Godzilla: Final Wars, which came out in 2004, was the last of the Godzilla films to come out of Japan (until 2016’s Shin Gojira). Additionally, it was made to commemorate the 50th anniversary of Godzilla. In doing so, the filmmakers at Toho decided to throw just about every monster they have ever created into this one movie. That being said, the word “epic” is a vast understatement to what this film was. Although, just so we’re clear, epic isn’t a synonym for “good”.

This film was at times glorious and at times hard to look at. The plot was recycled Godzilla shtick: alien race comes to Earth, alien race tricks people, alien race brainwashes monsters, alien race turns monsters against us, alien race makes monsters attack world capitals, Godzilla shows up, bigger mayhem ensues. Now I’m not knocking the formula because frankly, I don’t care that much about what the story is, as long as big monsters get to tear the crap out of each other for my enjoyment.

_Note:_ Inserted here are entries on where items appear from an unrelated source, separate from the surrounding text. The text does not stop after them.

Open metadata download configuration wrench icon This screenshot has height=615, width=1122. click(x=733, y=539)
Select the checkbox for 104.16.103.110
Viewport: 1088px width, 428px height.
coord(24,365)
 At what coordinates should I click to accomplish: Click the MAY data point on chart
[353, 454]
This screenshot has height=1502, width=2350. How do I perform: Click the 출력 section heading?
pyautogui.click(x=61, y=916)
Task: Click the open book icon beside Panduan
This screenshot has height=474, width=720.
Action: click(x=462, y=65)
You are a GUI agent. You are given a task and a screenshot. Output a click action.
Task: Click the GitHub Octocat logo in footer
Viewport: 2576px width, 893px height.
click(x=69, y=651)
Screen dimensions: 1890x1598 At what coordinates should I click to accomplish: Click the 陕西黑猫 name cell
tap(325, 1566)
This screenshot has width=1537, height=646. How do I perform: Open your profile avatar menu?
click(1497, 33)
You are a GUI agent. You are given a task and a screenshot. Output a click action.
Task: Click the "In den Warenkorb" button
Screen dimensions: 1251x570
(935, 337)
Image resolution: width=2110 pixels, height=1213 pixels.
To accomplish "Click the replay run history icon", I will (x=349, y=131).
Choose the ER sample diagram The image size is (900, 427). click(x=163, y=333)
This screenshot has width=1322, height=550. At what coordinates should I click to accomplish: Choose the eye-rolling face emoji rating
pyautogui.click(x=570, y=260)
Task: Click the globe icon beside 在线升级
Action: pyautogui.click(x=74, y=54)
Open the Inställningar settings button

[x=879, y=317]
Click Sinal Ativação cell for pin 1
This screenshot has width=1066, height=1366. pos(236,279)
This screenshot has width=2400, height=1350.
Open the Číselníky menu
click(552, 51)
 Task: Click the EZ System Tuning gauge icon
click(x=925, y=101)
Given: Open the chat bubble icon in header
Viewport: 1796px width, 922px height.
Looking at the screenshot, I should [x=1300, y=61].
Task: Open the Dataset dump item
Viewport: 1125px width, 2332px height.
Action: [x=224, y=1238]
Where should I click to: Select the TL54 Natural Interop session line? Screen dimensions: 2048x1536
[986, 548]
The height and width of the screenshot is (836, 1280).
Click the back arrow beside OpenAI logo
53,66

That being said, never has there been more kaiju violence in one place than in this film. Once Godzilla is reintroduced to us after his exile, he goes ape shit and runs through every monster like he’s playing Mortal Kombat III. Every second of Godzilla bad assery, I loved. It completely rectified any flaw that this film had and it went on for what seemed like forever. It was like a kaiju Royal Rumble match and Godzilla was that big unstoppable hero who drew number 30 – only to show up late to the party fresh and ready to crack every skull.

So what was wrong with the film? Well, in some instances, monsters were dudes in traditional rubber suits. In other instances, monsters were 100 percent CGI. The mixture of CGI vs. rubber monsters was odd and it just didn’t click. I’ve always been a fan of practical effects, although CGI doesn’t entirely irritate me. However, to mix the two so blatantly and so poorly kind of magnifies the flaws in both. Where effects should blend in and look real, having two differing styles together on the screen, at the same time, makes both styles look worse. I get that this was probably a cost-cutting measure due to the immensity and scope of this film but c’mon, the Godzilla franchise has made billions in fifty years. They could’ve fattened the budget a bit more or just cut out half of the unnecessary human versus alien special effects segments, which wouldn’t be horribly missed.

Speaking of which, the human parts of the film just felt like a really bad Underworld rip-off, which is itself a really bad Matrix rip-off. I liked how they structured the general plot but most of it was over-the-top and kind of tedious to watch. The only real highlight was the American general who looked like a thicker Tom Selleck with a generic American tough guy voice. He was certainly a caricature of what Japanese people see from a blockbuster bad ass American military leader but it worked. He was also played by MMA legend and pro-wrestling bad ass, Don Frye.

This isn’t what I’d call a good film or even close to being the best in the Godzilla mythos but it was supremely enjoyable and a bit of a gem in regards to the non-stop kaiju violence. In the end, I was more than satisfied.

Besides, if you love Godzilla, you aren’t going to let a few flaws ruin the movie.